PROBLEM REQUIREMENTS =>
In the news article on University of Dubuque bat research, which agency sponsors the International Junior Foresters' Competition?

STUDY TEXT =>
━━━━━━━━━━━━━━━━━━━━━━━━━━━━━━
University of Dubuque Research to be Presented in International Competition

Aug 11, 2016 | Stacey Ortman, University Relations

DUBUQUE, Iowa – University of Dubuque’s Meagan Albon (C’18) and University of California, Berkeley’s Madeleine Zuercher (C’19) have partnered to represent the United States at the 13th annual International Junior Foresters’ Competition from Sept. 4-9, 2016, in Peterhof, Russia.

The students will present “Bat Ecology in a Northeastern Iowa Forest: Determining Spatial and Temporal Patterns and Exposure Risk to the White-Nose Syndrome Fungus.”

Sponsored by the Russian Federal Forest Agency, the competition will bring together youth, ages 14 to 22, from nations around the world to promote and reward young scientists for their interest and efforts in the environmental field and to encourage international dialogue on forestry issues. The U.S. Forest Service selected only one project to participate.

“This is an ultimate example of academic achievement,” said Dr. Gerald Zuercher, professor of vertebrate ecology at UD. “They’re representing the country in an academic venture. That carries a lot of weight with it in terms of the academic world.”

Gerald Zuercher asked his bat research project technicians – Albon and Zuercher, his daughter – if they would like to submit an application for the competition. They were surprised to be selected.

“My stomach dropped,” Albon said. “It was incredible. I’m still in shock.”

Bat research started at UD five years ago when Megan Johnson (C’13) received a Joseph and Linda Chlapaty Summer Fellowship. The University was eventually invited by Effigy Mounds National Monument to document the park’s bat community and assess the risk of exposure to the fungus that causes white-nose syndrome. The fungus wakes hibernating bats, which causes them to search for food and water. Gerald Zuercher said the bats essentially starve to death.

The northern long-eared bat is one of the species of bats most impacted by the fungus. It was listed as threatened under the Endangered Species Act. UD researchers have found a community with more of those species of bats than suspected in Effigy Mounds, which Gerald Zuercher said suggests that the location is important to the bats.

“With their designation as a threatened species, the need to really further investigate and assess their risk became even higher,” Zuercher said.

Albon started to research bats in the field earlier this summer.
━━━━━━━━━━━━━━━━━━━━━━━━━━━━━━
DATA SEGMENT =>
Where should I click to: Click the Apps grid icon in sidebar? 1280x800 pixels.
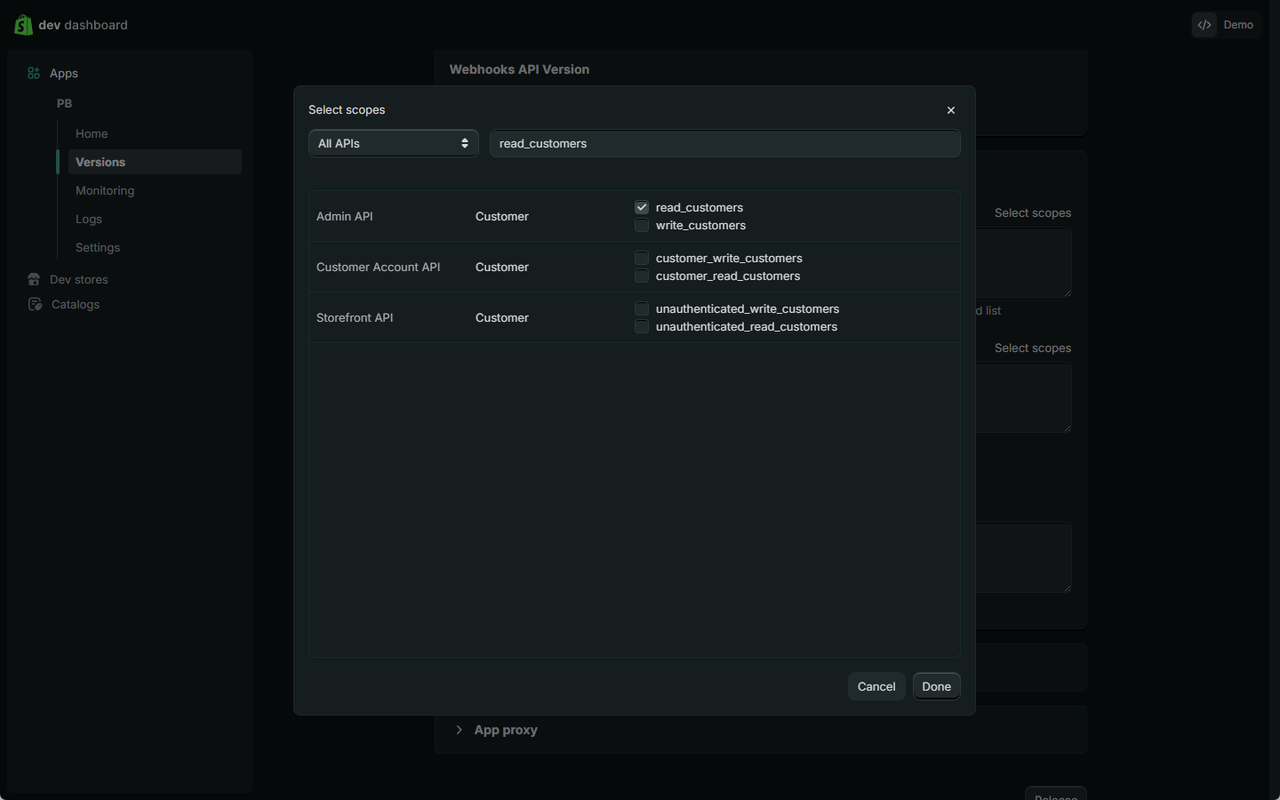(34, 73)
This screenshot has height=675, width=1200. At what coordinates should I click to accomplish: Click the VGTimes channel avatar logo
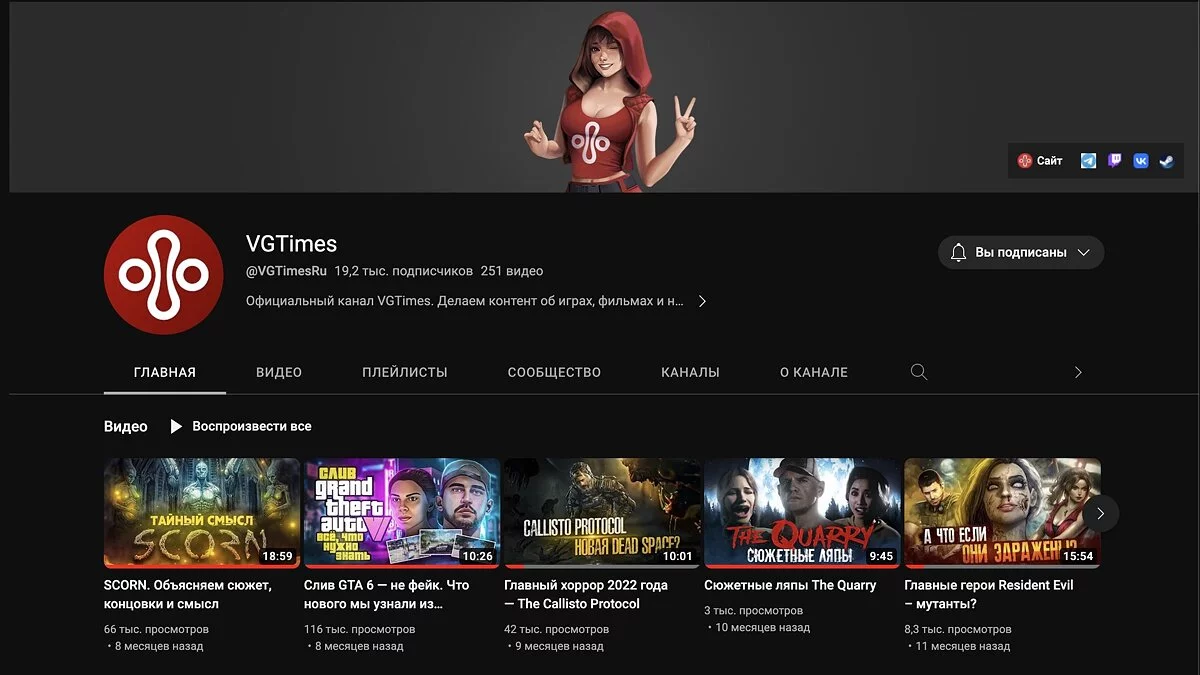[x=163, y=274]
━━━━━━━━━━━━━━━━━━━━━━━━━━━━━━
SOLUTION =>
The Russian Federal Forest Agency